The only test of religion worth making is whether it is trueborn – whether it springs from the deepest conviction of the individual, whether it is the fruit of inner experience. No religion is worthy of a man unless it gives him a deep and abiding sense that all is well, quite irrespective of what happens to him personally. The methods of mental and of spiritual knowledge are entirely different, for we know a thing mentally by looking at it from the outside, by comparing it with other things by analyzing and defining it.
Whitehead has defined religion as that which a man does with his solitude. I should like to add, I believe it is what a man is in his solitude. In our solitude we are driven to subjective experience.

It is, then, that we should imagine ourselves to be the ideal man we desire to see embodied in the world. If, in our solitude, we experience in our imagination what we would experience in reality had we achieved our goal, we will in time, become transformed into the image of our ideal. "Be renewed in
the spirit of your mind - put on the new man - speak every man truth with his neighbor."

The process of making a "Fact of being a fact of consciousness" is by the "renewing of our mind." We are told to change our thinking. But we can't change our thought unless we change our ideas. Our thoughts are the natural outpouring of our ideas, and our innermost ideas are the man himself. The end of longing is always to be - not to do.

Be still and know "I am that which I desire." Strive always after being. External reforms are useless if your heart is not reformed. Heaven is entered not by curbing our passions; but rather, by cultivating our virtues. An old idea is not fickly forgotten, it is crowded out by new ideas. It disappears when a wholly new and absorbing idea occupies our attention. Old habits of thinking and feeling - like dead oak leaves - hang on till they are pushed off by new ones. Creativeness is basically a deeper receptiveness, a keener susceptibility.

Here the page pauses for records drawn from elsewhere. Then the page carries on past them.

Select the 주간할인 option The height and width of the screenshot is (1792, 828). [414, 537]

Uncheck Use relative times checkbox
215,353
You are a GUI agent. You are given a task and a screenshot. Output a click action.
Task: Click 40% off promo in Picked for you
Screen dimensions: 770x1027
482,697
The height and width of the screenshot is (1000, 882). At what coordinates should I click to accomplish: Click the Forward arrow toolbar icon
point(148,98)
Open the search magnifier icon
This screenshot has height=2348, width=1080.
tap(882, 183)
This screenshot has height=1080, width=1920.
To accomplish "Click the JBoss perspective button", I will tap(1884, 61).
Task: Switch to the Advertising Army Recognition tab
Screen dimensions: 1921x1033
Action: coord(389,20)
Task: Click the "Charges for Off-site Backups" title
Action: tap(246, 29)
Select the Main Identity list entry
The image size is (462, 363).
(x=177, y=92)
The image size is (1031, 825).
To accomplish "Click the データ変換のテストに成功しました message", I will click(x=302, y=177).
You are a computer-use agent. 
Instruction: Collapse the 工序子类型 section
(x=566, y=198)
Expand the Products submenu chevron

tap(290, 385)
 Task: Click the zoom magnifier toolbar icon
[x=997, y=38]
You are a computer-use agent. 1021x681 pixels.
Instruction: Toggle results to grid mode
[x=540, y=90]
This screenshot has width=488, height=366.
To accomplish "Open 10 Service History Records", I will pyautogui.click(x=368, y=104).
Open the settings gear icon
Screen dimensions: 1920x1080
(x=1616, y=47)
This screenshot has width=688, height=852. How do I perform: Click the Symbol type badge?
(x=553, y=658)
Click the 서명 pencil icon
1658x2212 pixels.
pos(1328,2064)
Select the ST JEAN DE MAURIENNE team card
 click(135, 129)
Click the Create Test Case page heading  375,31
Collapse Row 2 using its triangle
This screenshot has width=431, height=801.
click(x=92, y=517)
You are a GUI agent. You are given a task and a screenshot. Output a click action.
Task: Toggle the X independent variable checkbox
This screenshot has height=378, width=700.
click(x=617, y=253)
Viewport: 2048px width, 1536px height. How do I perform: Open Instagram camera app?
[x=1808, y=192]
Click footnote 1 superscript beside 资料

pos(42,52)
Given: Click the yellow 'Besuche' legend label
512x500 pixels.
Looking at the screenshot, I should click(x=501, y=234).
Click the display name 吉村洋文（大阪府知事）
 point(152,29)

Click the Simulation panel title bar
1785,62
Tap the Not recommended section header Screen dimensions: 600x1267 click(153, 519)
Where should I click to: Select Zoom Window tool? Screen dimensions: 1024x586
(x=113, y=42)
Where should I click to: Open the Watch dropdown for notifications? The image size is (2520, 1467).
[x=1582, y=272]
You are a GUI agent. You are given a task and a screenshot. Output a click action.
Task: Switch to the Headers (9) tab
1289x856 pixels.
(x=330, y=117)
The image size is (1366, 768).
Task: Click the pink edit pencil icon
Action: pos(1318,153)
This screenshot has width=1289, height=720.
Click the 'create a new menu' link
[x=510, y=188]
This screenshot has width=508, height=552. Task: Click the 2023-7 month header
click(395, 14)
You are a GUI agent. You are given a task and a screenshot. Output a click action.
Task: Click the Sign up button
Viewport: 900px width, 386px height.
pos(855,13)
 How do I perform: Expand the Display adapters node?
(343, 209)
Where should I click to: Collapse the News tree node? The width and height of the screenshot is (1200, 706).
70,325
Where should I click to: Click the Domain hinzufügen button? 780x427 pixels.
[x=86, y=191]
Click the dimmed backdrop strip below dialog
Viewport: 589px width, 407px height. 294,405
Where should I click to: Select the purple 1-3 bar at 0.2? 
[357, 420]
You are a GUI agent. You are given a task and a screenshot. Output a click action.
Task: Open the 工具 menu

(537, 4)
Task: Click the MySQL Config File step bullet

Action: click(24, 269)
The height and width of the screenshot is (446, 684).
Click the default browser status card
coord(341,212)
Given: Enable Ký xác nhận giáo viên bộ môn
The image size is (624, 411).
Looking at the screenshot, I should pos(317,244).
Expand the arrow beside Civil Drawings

The future dream must become a present fact in the mind of anyone who would alter his life. Every great out-picturing is preceded by a period of profound absorption. When that absorption is filled with our highest ideal, - when we become that ideal - then we see it manifest in our world and we realize that the present does not recede into the past, but advances into the future. This is essentially how we change our future.